1 On the Command-Line
The lp
command comes with the -o number-up
option which expects numeric values for different configuration – 2, 4, 6, 9 or 16 input pages per output page:
lp -o number-up=4 foo
As you can expect, there's a fair number of ways the input pages can be arranged and most of them will not be what you want. In particular, there's the page list option which I found rather treacherous before I read the man page.

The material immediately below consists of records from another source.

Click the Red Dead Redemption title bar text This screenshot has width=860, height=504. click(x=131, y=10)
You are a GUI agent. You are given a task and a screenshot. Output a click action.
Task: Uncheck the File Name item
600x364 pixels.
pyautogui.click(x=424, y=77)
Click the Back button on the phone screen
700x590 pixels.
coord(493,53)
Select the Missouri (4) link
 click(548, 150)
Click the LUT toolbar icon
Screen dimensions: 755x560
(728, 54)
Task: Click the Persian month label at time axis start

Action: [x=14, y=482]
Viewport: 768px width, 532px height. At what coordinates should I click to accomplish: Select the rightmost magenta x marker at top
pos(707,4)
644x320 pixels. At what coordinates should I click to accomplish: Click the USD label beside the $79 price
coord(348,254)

2 The Treacherous Page List
When it comes to specifying a page list with the lp -P
option, you need to think of it in terms of output pages printed rather than input pages to be printed. So in other words, it's best to consider actual, physical pages, as opposed to electronic pages. For instance, when printing 2-up, printing the 1,2
page list will effectively result in printing electronic pages 1,2,3,4
.
Worse than unpredictable, it keeps you from printing out specific input page lists. For instance, printing 2-up, lp
will not let you print input pages 1 and 3 on the same page. You would have to specify -P 1,2
to get them and pages 2 and 4 will also be printed out in the process.
3 Page Ordering
It's not something I saw advertised in my man page, but lp
also offers the number-up-layout
option taking values looking like the default lrtb
for left to right, top to bottom and all other possible combinations.
When using the number-up
option, your input pages will be laid out accordingly in an output page in landscape orientation. And you can't seem to be able to convince lp
to do so otherwise even when you pass it the rather obscure -o orientation-requested
option.
4 Getting It Right and Cheating
So far then, the number-up
option as provided by lp
doesn't appear to be the most convenient to use. Certainly, you don't have to spend paper to make a few attempts. The CUPS-PDF virtual printer is a good way to experiment with lp
options by printing out PDF files and getting it to work is as easy as installing a package called something like printer-driver-cups-pdf
.
A more convoluted alternative but extremely safe and flexible approach is to leave it all to LATEX provided it's a typesetter you're comfortable with. I like to think everybody should be. In essence: the \includegraphics
command from the graphicx
package setting the width
option, a \forloop
from the forloop
package for processing large PDF documents and possibly Tikz for ultimate control in positioning. I go at great lengths on this when describing ways to editing PDFs with LATEX.